**Aim of the exercise**
Below are entries; output exactly the lines from the one with "Как да платим (257, 1979)" to the one with "热风循环助力：鼓风干燥箱加速化学反应进程 (56, 468)", both included, and nothing else.

*** Material for the task ***

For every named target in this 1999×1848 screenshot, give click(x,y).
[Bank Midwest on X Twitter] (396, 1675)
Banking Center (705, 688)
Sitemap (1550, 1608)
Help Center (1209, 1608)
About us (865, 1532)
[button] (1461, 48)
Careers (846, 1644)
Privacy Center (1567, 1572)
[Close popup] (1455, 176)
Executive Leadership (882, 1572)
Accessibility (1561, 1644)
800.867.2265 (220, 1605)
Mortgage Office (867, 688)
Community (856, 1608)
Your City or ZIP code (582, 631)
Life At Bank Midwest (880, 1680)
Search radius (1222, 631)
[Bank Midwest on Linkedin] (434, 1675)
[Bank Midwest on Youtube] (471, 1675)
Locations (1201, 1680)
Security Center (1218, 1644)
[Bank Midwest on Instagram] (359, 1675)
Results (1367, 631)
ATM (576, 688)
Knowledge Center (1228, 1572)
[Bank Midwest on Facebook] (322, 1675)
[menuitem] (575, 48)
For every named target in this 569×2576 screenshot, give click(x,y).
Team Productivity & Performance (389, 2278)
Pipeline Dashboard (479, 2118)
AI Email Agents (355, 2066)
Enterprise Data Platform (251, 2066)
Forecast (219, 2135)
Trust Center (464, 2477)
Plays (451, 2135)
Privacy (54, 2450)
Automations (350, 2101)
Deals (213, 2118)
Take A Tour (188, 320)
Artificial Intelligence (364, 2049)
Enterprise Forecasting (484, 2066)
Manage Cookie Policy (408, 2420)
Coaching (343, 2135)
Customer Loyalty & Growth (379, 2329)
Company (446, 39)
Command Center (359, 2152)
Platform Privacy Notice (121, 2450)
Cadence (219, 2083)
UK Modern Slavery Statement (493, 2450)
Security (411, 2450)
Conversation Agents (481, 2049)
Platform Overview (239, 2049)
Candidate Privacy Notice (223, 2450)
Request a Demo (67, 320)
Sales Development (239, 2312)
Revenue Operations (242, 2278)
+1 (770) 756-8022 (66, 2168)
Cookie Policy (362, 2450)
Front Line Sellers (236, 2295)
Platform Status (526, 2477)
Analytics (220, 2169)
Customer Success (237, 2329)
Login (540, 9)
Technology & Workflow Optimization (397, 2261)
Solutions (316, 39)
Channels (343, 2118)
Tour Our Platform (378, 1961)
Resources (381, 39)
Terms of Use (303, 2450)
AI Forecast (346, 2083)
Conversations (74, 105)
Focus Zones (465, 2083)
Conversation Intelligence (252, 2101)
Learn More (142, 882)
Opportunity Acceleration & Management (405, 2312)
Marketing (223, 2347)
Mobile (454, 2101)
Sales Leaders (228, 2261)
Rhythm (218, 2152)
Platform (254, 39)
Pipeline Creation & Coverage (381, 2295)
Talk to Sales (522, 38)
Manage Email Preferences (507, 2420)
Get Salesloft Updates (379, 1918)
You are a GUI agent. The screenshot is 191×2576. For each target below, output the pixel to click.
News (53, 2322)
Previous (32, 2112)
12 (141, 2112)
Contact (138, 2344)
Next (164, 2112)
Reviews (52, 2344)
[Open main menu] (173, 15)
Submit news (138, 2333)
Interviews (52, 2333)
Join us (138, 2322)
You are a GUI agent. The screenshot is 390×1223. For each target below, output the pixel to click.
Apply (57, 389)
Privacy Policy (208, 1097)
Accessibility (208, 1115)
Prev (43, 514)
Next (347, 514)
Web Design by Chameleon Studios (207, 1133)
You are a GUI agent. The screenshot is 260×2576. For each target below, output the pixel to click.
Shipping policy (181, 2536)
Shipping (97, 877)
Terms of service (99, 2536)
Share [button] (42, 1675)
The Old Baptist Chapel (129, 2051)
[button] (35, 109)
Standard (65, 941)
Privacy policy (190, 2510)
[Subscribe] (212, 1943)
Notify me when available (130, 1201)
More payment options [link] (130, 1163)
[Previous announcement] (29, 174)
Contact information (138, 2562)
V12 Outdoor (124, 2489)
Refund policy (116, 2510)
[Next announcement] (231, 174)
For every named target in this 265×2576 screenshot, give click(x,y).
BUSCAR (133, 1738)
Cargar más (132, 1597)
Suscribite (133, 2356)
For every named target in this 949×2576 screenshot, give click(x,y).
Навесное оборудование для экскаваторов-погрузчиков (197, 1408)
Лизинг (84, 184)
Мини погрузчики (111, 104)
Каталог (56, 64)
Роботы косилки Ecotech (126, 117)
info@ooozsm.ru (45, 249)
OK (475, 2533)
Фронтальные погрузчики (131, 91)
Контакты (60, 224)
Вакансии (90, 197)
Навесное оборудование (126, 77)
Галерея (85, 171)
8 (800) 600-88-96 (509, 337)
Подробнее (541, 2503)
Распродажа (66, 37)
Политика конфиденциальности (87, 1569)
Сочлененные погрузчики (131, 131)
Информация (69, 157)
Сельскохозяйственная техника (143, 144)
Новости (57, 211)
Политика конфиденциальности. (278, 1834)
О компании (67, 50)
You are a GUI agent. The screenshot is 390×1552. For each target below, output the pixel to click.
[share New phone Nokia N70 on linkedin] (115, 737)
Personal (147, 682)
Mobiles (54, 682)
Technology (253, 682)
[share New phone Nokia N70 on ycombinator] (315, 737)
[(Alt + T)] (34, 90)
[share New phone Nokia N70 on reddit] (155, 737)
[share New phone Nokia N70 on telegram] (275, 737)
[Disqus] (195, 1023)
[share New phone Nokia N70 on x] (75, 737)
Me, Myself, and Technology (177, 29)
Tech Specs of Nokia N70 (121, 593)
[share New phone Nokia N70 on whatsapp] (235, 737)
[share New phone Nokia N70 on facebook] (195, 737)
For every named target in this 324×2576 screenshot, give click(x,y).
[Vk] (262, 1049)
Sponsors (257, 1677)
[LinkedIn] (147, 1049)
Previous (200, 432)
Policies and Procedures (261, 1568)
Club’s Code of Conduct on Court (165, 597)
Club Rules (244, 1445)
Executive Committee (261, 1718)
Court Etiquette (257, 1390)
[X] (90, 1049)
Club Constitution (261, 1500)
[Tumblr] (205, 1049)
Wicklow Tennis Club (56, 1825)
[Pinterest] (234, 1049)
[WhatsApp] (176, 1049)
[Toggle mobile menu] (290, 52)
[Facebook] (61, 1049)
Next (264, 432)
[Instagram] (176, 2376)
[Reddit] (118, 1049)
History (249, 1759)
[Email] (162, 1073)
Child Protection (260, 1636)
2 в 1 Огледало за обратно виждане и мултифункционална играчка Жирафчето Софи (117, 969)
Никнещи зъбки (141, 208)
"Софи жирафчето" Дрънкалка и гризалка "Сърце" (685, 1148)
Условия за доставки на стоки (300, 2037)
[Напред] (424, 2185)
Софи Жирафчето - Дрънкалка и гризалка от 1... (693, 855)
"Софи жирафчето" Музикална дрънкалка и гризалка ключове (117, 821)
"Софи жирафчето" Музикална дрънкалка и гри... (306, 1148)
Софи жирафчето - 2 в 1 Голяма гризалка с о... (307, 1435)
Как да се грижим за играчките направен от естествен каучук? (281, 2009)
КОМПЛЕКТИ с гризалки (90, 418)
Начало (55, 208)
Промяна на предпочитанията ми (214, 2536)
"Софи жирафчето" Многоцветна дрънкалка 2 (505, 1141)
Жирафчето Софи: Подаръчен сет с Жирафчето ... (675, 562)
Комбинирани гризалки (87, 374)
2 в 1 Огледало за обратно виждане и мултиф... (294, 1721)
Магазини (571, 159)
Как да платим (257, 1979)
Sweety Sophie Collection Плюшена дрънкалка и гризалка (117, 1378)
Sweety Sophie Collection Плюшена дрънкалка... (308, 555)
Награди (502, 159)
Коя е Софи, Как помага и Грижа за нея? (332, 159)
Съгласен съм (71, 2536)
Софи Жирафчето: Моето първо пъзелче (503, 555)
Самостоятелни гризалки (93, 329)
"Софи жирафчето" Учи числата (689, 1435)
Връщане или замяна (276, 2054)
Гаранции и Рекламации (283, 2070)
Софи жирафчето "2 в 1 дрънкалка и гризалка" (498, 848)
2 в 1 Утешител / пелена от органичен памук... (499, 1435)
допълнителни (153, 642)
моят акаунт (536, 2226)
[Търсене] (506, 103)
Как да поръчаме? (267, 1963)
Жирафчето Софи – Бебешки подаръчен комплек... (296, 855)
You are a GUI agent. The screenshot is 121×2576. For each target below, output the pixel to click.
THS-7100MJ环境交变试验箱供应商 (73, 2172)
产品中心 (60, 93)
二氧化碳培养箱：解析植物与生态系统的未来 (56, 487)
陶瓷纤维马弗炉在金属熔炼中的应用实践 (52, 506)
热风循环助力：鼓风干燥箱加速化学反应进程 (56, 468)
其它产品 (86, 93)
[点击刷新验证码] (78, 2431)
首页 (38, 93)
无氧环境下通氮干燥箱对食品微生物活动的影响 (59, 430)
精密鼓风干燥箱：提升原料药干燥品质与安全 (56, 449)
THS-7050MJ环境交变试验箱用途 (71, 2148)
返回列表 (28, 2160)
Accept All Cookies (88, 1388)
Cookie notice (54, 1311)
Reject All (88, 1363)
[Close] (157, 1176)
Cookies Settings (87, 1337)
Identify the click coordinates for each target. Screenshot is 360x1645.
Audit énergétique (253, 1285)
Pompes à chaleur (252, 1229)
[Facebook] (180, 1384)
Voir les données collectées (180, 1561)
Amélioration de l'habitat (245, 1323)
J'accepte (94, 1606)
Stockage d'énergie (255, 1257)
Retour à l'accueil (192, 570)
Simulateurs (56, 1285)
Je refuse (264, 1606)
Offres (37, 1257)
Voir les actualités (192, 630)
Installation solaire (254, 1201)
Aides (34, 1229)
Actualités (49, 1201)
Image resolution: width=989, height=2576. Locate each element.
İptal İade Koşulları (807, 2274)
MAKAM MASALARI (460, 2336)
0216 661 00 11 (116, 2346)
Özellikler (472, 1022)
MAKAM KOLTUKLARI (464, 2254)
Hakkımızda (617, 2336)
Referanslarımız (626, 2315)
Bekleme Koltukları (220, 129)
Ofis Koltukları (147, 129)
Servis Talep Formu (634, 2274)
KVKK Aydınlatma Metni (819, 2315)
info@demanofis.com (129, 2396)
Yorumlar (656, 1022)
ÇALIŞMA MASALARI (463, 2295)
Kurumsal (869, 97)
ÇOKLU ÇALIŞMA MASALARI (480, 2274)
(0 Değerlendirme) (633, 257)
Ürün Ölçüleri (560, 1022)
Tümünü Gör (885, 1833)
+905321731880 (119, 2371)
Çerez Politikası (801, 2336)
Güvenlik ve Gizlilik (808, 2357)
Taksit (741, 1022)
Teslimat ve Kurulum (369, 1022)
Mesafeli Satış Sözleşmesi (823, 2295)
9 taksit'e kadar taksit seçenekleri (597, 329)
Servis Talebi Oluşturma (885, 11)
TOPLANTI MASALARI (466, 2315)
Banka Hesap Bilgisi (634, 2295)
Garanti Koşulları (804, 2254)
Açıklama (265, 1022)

***

**Result of this exercise**
Как да платим (257, 1979)
Sweety Sophie Collection Плюшена дрънкалка и гризалка (117, 1378)
Sweety Sophie Collection Плюшена дрънкалка... (308, 555)
Награди (502, 159)
Коя е Софи, Как помага и Грижа за нея? (332, 159)
Съгласен съм (71, 2536)
Софи Жирафчето: Моето първо пъзелче (503, 555)
Самостоятелни гризалки (93, 329)
"Софи жирафчето" Учи числата (689, 1435)
Връщане или замяна (276, 2054)
Гаранции и Рекламации (283, 2070)
Софи жирафчето "2 в 1 дрънкалка и гризалка" (498, 848)
2 в 1 Утешител / пелена от органичен памук... (499, 1435)
допълнителни (153, 642)
моят акаунт (536, 2226)
[Търсене] (506, 103)
Как да поръчаме? (267, 1963)
Жирафчето Софи – Бебешки подаръчен комплек... (296, 855)
You are a GUI agent. The screenshot is 121×2576. For each target below, output the pixel to click.
THS-7100MJ环境交变试验箱供应商 (73, 2172)
产品中心 (60, 93)
二氧化碳培养箱：解析植物与生态系统的未来 (56, 487)
陶瓷纤维马弗炉在金属熔炼中的应用实践 (52, 506)
热风循环助力：鼓风干燥箱加速化学反应进程 (56, 468)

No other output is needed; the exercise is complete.